__Listing for finding displayed items__
-- begin --

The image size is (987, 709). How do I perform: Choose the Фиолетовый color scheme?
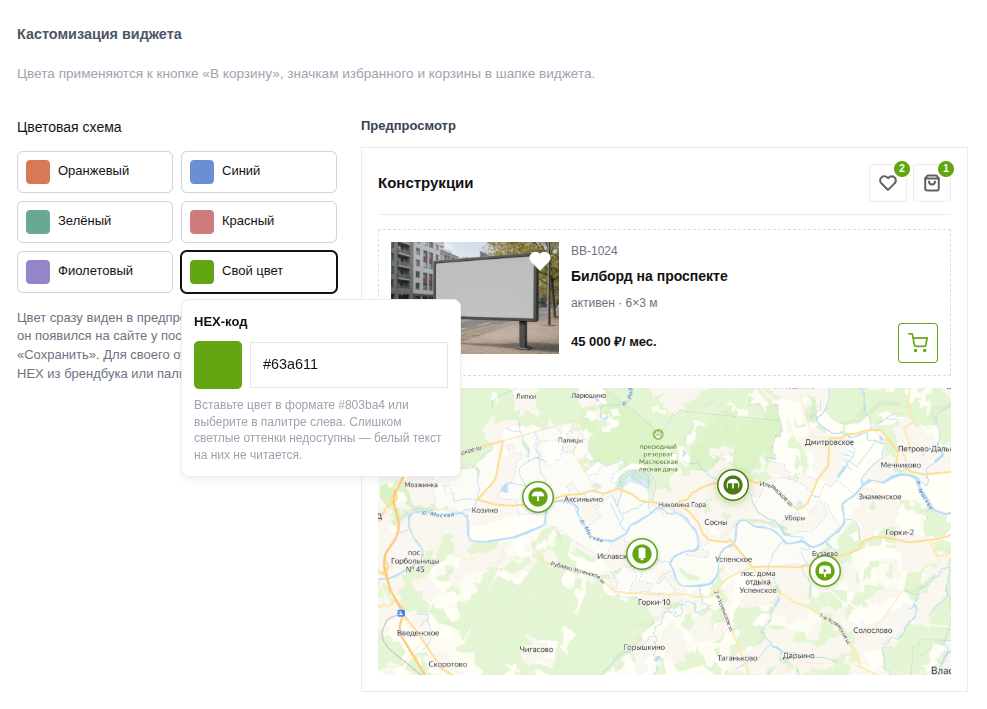click(x=95, y=272)
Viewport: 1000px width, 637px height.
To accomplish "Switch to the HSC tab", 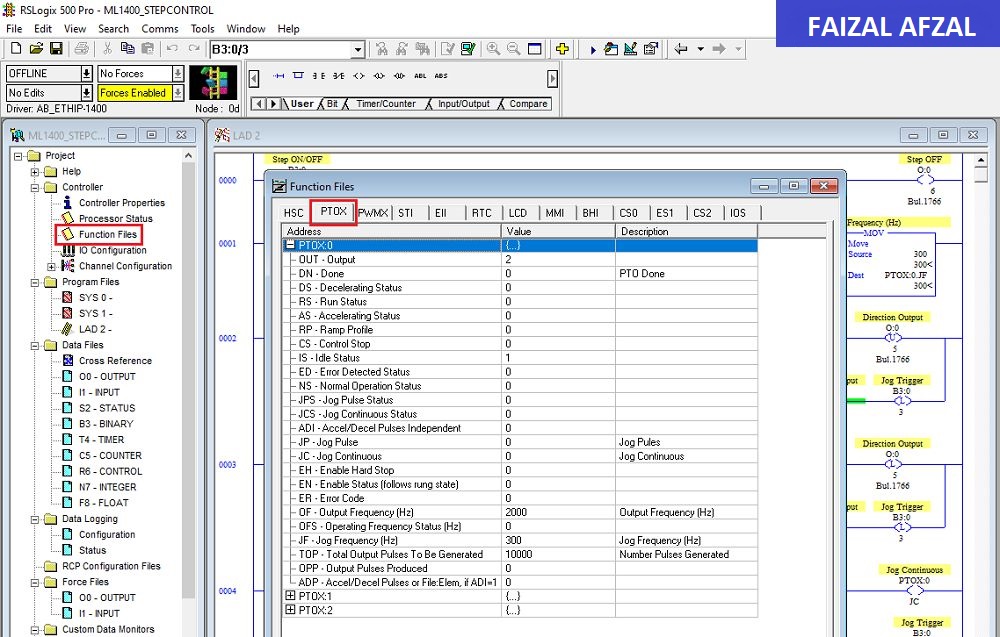I will click(294, 213).

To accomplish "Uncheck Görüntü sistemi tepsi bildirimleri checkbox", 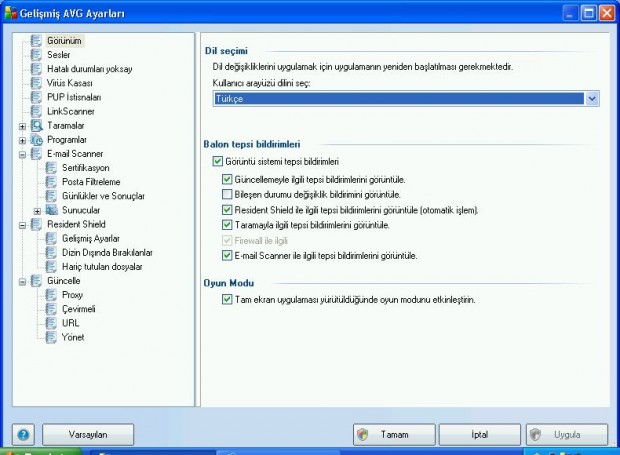I will pos(217,161).
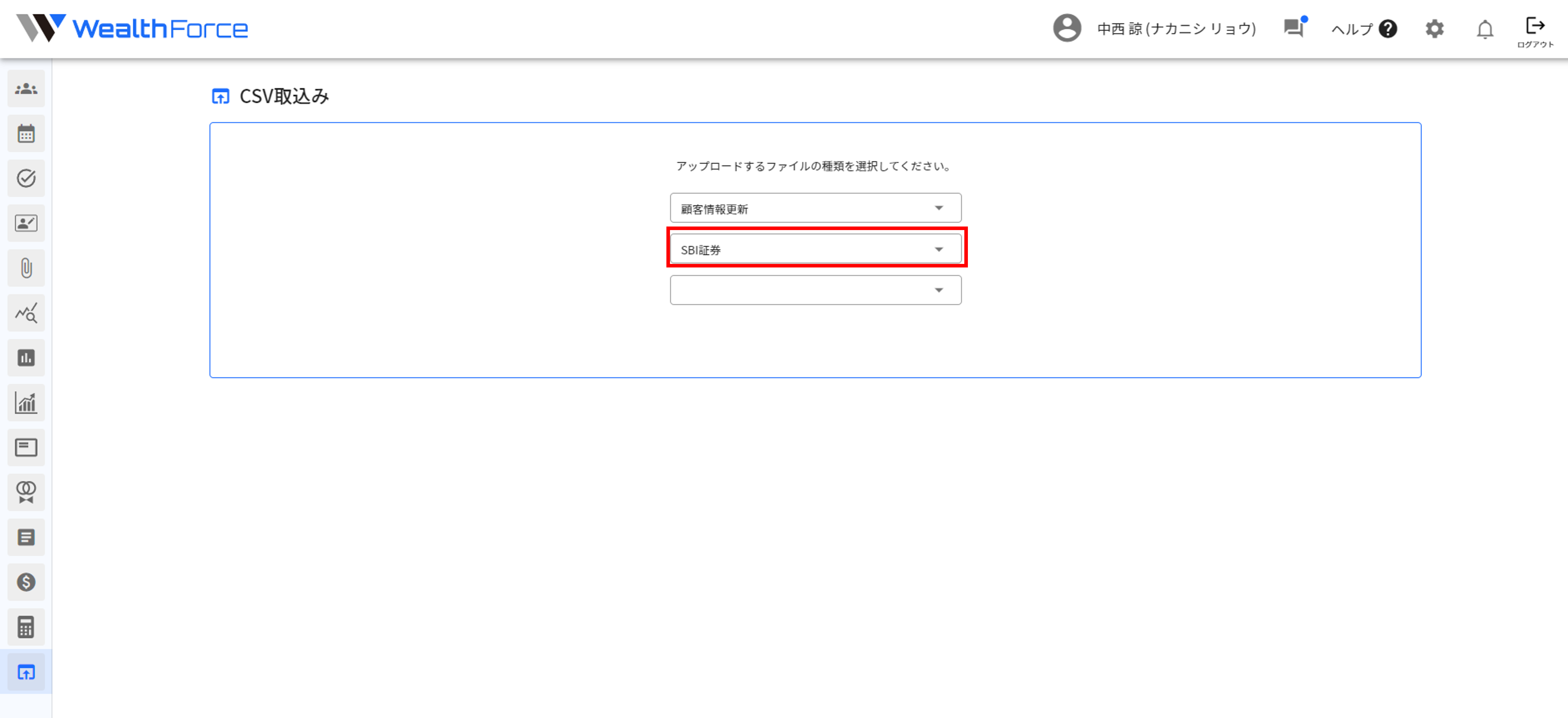This screenshot has width=1568, height=718.
Task: Expand the 顧客情報更新 dropdown
Action: tap(815, 208)
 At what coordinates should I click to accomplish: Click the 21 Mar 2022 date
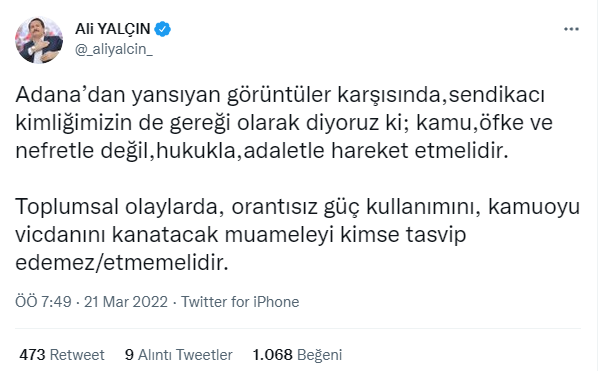[x=126, y=302]
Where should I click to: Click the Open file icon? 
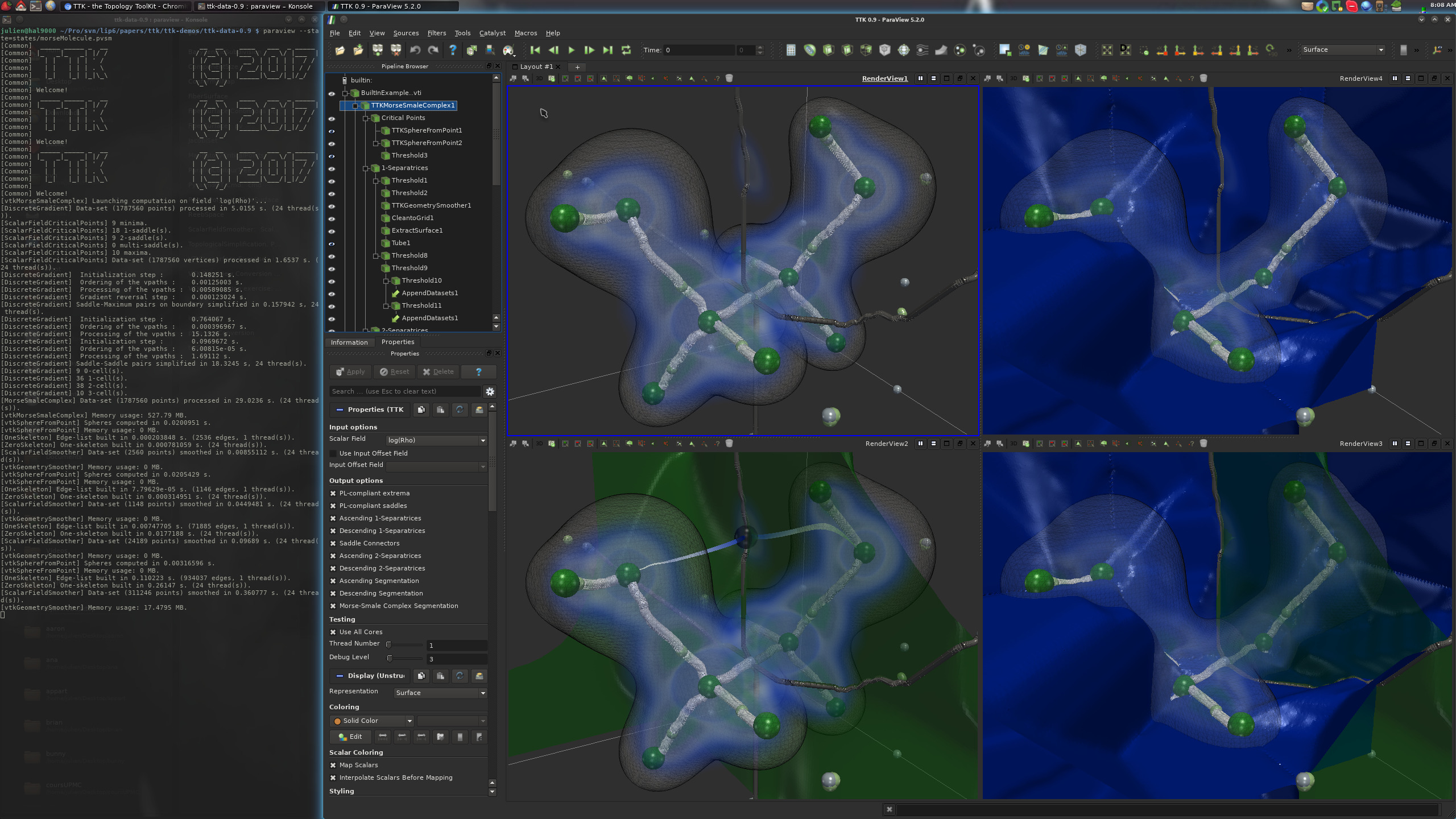click(340, 51)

-- end --

__Stated problem__
Format the part of the listing that opens with the line containing "At what coordinates" and runs through the end of the listing as a Markdown table with the columns Row and Line, leaving out blank lines and pictures.

__Full solution__
| Row | Line |
|---|---|
| 1 |  At what coordinates should I click to accomplish: Click the 21 Mar 2022 date |
| 2 | [x=126, y=302] |
| 3 | Where should I click to: Click the Open file icon?  |
| 4 | click(340, 51) |